Por otro lado el comer en exceso puede ayudar a llenar ciertos “vacíos emocionales”. Una de las consecuencias fisiológicas puede ser el sobrepeso lo cual también tiene un trasfondo emocional (por ejemplo escudarme y protegerme del mundo exterior con esta “capa”).

Mucha comida hoy en día tiene un valor “negativo”, existen personas que han hecho todas las dietas que existen y aún no logran el objetivo. Es curioso observar como al ver la comida como algo “malo” es más complicado bajar de peso ya que el mensaje que te estás transmitiendo a ti mismo es que comer es algo que “hace daño.”



Un buen ejercicio es identificar ¿Qué me hace sentir o pensar la comida?-

La comida ¿me angustia? ¿No puedo controlar lo que como? ¿Me genera mucha culpa? Y luego hacer un análisis de mi vida para poder intentar identificar, qué o quien realmente me está angustiando. ¿Qué aspectos de mi vida no puedo controlar o me hacen sentir culpable?

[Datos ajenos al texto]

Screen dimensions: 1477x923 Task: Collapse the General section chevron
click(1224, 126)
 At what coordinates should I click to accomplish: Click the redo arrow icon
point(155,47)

Es indispensable conocernos a fondo y entender que es lo que nos motiva a utilizar la comida como un medio para llenar vacíos o una vía de escape. Si logras identificar que tu relación con la comida se ha vuelto patológica probablemente sea una buena idea atender la parte emocional antes de pasar por la frustración de una dieta más… No existe una fórmula matemática, cada quien tiene una relación distinta con la comida y una representación inconsciente de la misma muy personal, por lo cual es vital que cada quien descubra qué es lo que la comida esconde.